While Tony emphasised that Torbay was “trying to maintain the character and standards’ of traditional Easter festivals”, the same cannot be said of events in the Kent port of Folkestone on Easter weekend which was home to the most prestigious of all English hockey festivals in the last century.

Founded a century ago and run by Colonel George Wagstaff, the secretary of the Hockey Association when he died in the 1940s, he passed it over to his daughter Barbara and her husband Neville Milroy. Run by the family for close on four decades, it achieved international status and the archives at The Hockey Museum in Woking feature many of the historic programmes.

In 1939 a team from Hamburg took part just weeks away from the start of the Second World War and over the years it was visited by teams from faraway places like Argentina and South Africa, as well as big clubs from all over the UK and Europe playing in front of stands full of spectators.

However, the biggest annual festival which ran from Good Friday through to Easter Monday ceased to exist after the death of the Milroys in the early 1990s though the reasons for that are somewhat obscure. As Folkestone current chairman Leigh Marshall says: “It was great that Barbara and Neville ran it for so long though they never really let us know the process of how they organised it. And that was a shame.”

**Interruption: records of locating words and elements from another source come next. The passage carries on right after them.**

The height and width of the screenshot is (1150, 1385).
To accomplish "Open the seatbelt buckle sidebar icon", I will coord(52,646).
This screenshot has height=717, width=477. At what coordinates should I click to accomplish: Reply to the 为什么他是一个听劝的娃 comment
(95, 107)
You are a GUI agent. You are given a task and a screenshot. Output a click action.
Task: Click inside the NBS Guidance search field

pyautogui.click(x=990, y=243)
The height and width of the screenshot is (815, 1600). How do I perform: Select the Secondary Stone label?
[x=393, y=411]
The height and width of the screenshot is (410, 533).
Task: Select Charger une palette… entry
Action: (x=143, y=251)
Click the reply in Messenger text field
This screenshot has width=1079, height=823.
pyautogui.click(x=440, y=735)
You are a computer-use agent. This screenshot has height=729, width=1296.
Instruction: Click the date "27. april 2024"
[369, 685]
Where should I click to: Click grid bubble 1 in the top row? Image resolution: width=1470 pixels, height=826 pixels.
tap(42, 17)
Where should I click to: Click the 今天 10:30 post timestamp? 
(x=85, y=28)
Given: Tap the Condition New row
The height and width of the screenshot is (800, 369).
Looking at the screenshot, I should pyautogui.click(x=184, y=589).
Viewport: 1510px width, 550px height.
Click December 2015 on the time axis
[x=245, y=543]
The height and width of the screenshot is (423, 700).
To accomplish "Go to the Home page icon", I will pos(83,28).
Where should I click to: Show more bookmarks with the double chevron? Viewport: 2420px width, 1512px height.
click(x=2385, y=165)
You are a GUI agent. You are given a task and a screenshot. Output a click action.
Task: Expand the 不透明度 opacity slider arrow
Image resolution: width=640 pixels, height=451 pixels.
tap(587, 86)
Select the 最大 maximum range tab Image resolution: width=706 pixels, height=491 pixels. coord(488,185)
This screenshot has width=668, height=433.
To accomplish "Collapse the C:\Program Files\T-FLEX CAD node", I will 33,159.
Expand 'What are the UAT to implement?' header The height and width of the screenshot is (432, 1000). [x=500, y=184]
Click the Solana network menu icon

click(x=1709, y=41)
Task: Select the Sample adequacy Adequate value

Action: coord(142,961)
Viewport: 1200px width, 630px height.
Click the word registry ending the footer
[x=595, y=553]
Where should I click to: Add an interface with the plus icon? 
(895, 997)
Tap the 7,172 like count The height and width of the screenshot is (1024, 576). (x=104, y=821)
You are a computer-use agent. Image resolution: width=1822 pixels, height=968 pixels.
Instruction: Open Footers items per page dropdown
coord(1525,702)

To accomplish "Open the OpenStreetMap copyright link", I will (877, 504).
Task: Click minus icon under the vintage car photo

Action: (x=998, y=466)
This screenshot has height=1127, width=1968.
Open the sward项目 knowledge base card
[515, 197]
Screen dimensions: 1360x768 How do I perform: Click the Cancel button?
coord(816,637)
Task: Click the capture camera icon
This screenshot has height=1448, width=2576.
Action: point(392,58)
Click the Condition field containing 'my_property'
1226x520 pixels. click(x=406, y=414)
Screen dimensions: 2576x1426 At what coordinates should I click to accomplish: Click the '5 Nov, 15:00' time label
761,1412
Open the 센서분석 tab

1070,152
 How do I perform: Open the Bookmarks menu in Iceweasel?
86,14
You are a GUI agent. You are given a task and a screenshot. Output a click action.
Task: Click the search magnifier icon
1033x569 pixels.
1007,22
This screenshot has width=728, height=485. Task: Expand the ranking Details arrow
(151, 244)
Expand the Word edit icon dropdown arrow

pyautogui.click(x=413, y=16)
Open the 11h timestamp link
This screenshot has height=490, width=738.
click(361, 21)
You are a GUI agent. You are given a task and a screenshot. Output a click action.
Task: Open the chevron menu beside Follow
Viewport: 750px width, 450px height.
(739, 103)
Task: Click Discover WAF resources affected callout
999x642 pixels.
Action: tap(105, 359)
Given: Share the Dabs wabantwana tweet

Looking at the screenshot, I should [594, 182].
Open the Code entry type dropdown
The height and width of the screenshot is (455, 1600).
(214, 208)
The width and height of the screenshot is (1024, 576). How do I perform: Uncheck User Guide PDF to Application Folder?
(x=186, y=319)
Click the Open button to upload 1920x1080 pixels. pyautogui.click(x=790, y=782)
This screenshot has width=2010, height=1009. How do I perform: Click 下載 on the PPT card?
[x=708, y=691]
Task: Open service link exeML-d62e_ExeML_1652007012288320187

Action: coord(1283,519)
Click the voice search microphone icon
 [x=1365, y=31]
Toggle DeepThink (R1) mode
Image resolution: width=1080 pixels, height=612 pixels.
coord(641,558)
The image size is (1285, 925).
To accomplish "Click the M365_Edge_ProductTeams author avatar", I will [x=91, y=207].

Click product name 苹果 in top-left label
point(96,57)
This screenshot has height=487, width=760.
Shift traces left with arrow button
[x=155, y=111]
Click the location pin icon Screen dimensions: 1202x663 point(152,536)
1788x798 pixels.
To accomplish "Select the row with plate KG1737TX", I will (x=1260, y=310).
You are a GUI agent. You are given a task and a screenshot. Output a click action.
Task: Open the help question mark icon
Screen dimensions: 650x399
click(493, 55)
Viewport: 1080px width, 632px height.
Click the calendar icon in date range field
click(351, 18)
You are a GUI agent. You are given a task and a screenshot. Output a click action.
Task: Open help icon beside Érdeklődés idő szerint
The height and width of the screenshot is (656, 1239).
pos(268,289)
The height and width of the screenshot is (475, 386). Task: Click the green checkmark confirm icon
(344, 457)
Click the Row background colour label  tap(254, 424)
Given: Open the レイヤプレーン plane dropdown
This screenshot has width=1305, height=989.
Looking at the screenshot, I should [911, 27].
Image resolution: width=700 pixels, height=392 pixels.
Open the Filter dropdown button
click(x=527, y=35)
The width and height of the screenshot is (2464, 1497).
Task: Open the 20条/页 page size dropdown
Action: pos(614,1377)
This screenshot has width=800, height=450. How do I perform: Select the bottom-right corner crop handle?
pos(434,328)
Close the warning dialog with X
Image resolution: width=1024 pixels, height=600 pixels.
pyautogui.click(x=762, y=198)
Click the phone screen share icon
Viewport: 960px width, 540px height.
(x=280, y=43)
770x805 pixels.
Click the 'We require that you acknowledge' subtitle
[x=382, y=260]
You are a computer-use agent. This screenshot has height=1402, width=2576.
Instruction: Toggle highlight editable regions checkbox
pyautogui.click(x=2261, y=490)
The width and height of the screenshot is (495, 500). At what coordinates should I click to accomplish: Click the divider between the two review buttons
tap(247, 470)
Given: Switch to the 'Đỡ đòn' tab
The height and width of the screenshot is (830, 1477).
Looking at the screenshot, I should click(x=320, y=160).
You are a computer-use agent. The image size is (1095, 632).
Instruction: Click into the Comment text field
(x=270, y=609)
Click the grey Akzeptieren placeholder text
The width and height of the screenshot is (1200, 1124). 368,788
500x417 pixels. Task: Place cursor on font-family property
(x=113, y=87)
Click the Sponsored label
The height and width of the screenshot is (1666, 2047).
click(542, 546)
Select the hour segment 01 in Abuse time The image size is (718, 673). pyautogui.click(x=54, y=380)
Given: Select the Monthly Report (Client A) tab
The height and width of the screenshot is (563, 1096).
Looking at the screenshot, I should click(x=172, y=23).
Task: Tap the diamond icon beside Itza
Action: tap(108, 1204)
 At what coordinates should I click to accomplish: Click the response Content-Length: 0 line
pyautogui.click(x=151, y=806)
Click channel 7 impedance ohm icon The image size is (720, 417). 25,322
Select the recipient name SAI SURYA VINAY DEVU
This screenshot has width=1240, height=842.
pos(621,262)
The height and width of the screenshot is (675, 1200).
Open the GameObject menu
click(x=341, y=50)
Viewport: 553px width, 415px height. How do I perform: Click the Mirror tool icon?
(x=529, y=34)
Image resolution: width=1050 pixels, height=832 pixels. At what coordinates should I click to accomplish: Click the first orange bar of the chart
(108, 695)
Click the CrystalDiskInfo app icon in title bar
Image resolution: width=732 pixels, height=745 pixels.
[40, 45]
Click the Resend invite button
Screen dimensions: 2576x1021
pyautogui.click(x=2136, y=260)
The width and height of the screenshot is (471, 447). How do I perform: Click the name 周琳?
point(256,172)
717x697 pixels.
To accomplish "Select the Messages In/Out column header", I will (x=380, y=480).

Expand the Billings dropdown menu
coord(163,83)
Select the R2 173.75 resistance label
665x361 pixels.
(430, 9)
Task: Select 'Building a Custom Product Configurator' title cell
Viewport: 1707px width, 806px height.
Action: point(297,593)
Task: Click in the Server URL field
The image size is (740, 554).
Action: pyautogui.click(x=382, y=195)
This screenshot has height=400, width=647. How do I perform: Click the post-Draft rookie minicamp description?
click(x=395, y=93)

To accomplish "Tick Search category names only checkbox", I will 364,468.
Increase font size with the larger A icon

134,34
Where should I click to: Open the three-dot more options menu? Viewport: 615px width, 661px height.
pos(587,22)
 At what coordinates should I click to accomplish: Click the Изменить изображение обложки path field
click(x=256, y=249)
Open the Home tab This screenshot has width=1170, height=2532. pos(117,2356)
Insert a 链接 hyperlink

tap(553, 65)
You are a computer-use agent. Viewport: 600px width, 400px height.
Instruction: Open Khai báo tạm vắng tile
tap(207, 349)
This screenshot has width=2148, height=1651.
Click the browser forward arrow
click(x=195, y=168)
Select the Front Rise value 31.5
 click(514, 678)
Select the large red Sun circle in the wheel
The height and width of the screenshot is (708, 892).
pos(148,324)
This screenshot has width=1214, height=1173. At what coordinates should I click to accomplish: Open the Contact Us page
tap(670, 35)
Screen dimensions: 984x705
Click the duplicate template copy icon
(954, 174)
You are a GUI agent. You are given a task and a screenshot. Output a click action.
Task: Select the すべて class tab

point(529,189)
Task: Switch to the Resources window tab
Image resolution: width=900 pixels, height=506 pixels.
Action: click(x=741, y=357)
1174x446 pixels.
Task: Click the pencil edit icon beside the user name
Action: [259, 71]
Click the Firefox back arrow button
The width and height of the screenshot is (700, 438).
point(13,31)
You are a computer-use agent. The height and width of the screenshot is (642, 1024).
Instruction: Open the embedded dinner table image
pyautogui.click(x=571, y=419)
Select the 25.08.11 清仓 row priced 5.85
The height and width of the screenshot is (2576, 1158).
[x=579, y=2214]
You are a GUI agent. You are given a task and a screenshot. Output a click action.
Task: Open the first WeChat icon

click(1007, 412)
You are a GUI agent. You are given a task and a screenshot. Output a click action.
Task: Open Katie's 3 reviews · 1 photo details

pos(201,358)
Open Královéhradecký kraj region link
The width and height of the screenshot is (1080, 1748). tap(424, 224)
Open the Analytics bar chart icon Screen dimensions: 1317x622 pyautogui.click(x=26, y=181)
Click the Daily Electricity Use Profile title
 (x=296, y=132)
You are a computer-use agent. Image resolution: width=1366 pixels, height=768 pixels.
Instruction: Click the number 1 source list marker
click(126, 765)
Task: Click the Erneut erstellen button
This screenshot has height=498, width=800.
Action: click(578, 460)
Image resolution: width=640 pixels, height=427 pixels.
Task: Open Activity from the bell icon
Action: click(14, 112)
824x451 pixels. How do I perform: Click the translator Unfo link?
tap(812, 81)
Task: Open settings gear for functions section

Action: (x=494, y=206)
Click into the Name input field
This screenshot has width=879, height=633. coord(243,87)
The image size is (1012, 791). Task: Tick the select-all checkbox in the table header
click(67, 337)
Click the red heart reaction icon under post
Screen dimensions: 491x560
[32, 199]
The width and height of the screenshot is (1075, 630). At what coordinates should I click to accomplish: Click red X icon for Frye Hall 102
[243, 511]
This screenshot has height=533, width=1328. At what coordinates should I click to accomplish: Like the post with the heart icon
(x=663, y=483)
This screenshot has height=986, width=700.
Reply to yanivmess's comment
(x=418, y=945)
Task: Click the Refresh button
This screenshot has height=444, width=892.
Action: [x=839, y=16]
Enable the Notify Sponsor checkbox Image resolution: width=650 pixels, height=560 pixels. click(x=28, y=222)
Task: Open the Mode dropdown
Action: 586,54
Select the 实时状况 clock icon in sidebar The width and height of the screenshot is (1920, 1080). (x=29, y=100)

And Leigh also has another slant on why the number of Easter Festivals has fallen so sharply. “At this time of year,” he says, “a lot of the top clubs are involved in European Hockey play-offs and our nearest top teams like Sevenoaks, Holcombe and Surbiton are all playing in Europe.”

But on Easter Saturday and Sunday Folkestone did host a much smaller two-day festival with a very different format. “There is in hockey a modern desire to get mixed teams involved. So we put together an itinerary of seven-a-side matches with a mixture of men and women.”

The only other major Easter Festival has also gone mixed and was played on the two astroturf pitches in Stanley Park at the seaside resort and there again the number of teams participating was only a fraction of a couple of decades ago.

Festivals are undoubtedly part of the folklore of hockey. That word usually means a thing of the past which festivals certainly do seem to be.